[Stored records]

- - - - - - -

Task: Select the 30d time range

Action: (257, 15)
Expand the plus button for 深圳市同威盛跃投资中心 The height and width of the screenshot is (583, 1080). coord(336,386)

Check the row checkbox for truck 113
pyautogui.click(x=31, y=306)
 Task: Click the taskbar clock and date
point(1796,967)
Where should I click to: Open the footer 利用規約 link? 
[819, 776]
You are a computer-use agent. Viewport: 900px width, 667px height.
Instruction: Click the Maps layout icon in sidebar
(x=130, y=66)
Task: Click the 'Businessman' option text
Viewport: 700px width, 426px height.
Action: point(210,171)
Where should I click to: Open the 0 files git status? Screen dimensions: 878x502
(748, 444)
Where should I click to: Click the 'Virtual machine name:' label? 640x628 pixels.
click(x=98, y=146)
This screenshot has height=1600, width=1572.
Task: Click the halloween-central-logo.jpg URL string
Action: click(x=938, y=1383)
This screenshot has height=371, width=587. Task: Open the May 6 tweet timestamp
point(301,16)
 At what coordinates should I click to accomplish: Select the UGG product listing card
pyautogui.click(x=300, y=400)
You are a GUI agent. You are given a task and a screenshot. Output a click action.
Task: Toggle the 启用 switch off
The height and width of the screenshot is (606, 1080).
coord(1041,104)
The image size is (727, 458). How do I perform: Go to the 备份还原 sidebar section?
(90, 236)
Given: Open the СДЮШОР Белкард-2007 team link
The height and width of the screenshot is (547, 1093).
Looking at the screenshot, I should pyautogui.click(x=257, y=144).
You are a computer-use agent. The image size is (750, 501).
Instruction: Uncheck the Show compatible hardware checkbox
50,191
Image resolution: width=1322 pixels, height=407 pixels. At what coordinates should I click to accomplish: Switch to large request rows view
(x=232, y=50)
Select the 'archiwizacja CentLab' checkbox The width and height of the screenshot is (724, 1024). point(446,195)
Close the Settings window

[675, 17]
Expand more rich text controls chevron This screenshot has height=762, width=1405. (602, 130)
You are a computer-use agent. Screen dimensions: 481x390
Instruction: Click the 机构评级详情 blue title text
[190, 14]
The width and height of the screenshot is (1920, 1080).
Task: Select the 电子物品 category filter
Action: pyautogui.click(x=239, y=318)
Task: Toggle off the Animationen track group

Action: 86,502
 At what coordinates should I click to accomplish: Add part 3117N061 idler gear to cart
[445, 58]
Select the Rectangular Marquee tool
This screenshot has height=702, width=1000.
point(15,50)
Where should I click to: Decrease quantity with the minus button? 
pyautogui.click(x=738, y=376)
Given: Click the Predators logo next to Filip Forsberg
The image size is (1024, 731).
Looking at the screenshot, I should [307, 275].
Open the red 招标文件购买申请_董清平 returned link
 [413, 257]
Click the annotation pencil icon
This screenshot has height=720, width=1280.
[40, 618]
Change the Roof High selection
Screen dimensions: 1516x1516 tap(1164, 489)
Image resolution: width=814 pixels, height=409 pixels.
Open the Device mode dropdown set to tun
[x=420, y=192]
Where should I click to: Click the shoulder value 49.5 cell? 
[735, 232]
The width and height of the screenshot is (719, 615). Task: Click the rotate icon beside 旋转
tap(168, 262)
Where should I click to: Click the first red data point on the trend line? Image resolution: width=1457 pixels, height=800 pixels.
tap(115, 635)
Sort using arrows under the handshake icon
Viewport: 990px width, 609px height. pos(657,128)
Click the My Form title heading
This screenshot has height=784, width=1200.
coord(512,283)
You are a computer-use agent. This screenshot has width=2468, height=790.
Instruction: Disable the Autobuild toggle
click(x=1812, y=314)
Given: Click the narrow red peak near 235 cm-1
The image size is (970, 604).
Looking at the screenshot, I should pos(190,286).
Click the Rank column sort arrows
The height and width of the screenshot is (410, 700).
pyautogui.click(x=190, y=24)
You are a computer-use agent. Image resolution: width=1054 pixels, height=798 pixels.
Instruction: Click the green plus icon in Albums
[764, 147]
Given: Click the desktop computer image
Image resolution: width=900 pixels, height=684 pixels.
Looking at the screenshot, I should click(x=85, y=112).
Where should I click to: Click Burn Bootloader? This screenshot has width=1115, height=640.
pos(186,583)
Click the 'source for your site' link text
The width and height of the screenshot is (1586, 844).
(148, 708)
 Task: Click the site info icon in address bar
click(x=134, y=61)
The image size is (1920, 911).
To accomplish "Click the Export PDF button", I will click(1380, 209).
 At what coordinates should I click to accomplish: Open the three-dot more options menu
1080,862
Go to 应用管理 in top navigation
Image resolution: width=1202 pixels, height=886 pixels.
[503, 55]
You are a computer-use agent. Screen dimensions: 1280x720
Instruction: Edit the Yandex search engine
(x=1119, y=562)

- - - - - - -

Exactly repeat the lines from the line that contains "At what coordinates should I click to accomplish: Open" to the end of the entries, both included, and leave out all other lines.

 At what coordinates should I click to accomplish: Open the three-dot more options menu
1080,862
Go to 应用管理 in top navigation
Image resolution: width=1202 pixels, height=886 pixels.
[503, 55]
You are a computer-use agent. Screen dimensions: 1280x720
Instruction: Edit the Yandex search engine
(x=1119, y=562)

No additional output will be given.